本申请实施例提出了一种视频编码方案,该方案能够基于人工智能(Artificial Intelligence,AI),更好匹配图像质量与编码参数,兼顾视频编码的效率和编码后的视频质量。为了便于理解,下面对本申请涉及的名词进行解释。
1)镜头分割
本申请中,镜头分割是指将输入的原始片源(待编码)分割为若干段时间连续、片段之间不重叠、且所有片段按照顺序可合并为原始片源的“镜头”。为了保证整体系统性能最优,一般情况下将时间范围连续的、内容相似的图像分割为一个片段,称为“镜头”。后续的处理均以这些“镜头”代表的视频图像片段为单位来进行。
2)AI
AI是利用数字计算机或者数字计算机控制的机器模拟、延伸和扩展人的智能,感知环境、获取知识并使用知识获得最佳结果的理论、方法、技术及应用系统。换句话说,人工智能是计算机科学的一个综合技术,它企图了解智能的实质,并生产出一种新的能以人类智能相似的方式做出反应的智能机器。人工智能也就是研究各种智能机器的设计原理与实现方法,使机器具有感知、推理与决策的功能。
人工智能技术是一门综合学科,涉及领域广泛,既有硬件层面的技术也有软件层面的技术。人工智能基础技术一般包括如传感器、专用人工智能芯片、云计算、分布式存储、大数据处理技术、操作/交互系统、机电一体化等技术。人工智能软件技术主要包括计算机视觉技术、语音处理技术、自然语言处理技术以及机器学习/深度学习等几大方向。
随着人工智能技术研究和进步,人工智能技术在多个领域展开研究和应用,例如常见的智能家居、智能穿戴设备、虚拟助理、智能音箱、智能营销、无人驾驶、自动驾驶、无人机、机器人、智能医疗、智能客服、智能视频服务等,随着技术的发展,人工智能技术将在更多的领域得到应用,并发挥越来越重要的价值。
3)机器学习(Machine Learning,ML)
ML是一门多领域交叉学科,涉及概率论、统计学、逼近论、凸分析、算法复杂度理论等多门学科。专门研究计算机怎样模拟或实现人类的学习行为,以获取新的知识或技能,重新组织已有的知识结构使之不断改善自身的性能。机器学习是人工智能的核心,是使计算机具有智能的根本途径,其应用遍及人工智能的各个领域。机器学习和深度学习通常包括人工神经网络、置信网络、强化学习、迁移学习、归纳学习、式教学习等技术。
本申请实施例提供的方案涉及人工智能的机器学习等技术,具体通过如下实施例进行说明。
请参考图1,其示出了本申请各个实施例涉及的一种视频服务系统的系统构成图。如图1所示,该系统包括服务器120、数据库140以及若干个终端160。
服务器120是一台服务器,或者是由若干台服务器组成的服务器集群,或者是一个虚拟化平台,或者是一个云计算服务中心。
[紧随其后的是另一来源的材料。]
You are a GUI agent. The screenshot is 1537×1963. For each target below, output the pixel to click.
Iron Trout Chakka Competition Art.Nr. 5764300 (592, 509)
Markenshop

服务器120可以是为视频服务类应用程序提供后台支持的服务器。服务器120可以由一个或多个功能单元组成。
在一种可能的实现方式中,如图1所示,服务器120可以包括接口单元120a、编码单元120b以及推送单元120c。
接口单元120a用于与终端160中安装的视频服务类应用程序进行信息交互,以获取终端160对应的用户的相关信息,比如,用户账号信息以及用户操作信息等等。
编码单元120b用于对未经编码的视频数据进行编码,得到编码后的视频。
推送单元120c用于向各个用户对应的终端160推送编码后的视频。
上述数据库140可以是Redis数据库,或者,也可以是其它类型数据库。其中,数据库140用于存储各类数据,比如,各个用户的用户信息、包含各个未经编码的原始视频数据、以及编码后的视频数据等等。
比如,接口单元120a获取到各个终端对应的用户的相关信息后,将用户的相关信息存储至数据库140,编码单元120b对数据库140中存储的原始视频数据进行编码后,存储回数据库140中,推送单元120c向用户推送视频时,从数据库140提取编码后的视频数据并推送给用户对应的终端。
或者,在另一种可能的实现方法中,上述视频编码也可以由终端160来执行。比如,终端160可以通过图像采集组件或者录屏软件录制原始视频数据,并将录制的原始视频数据进行编码后上传至网络侧,以便其它终端从网络侧获取编码后上传的视频数据。
例如,终端160对原始视频数据进行编码,并将编码后的视频数据上传至服务器120,服务器120将编码后的视频数据存储至数据库140中,服务器120接收到其它终端发送的、获取该编码后的视频数据的请求时,可以从数据库140中获取编码后的视频数据并推送给其它终端,或者,从数据库140中获取编码后的视频数据并发送给内容分发网络,由其它终端从内容分发网络拉取该编码后的视频数据。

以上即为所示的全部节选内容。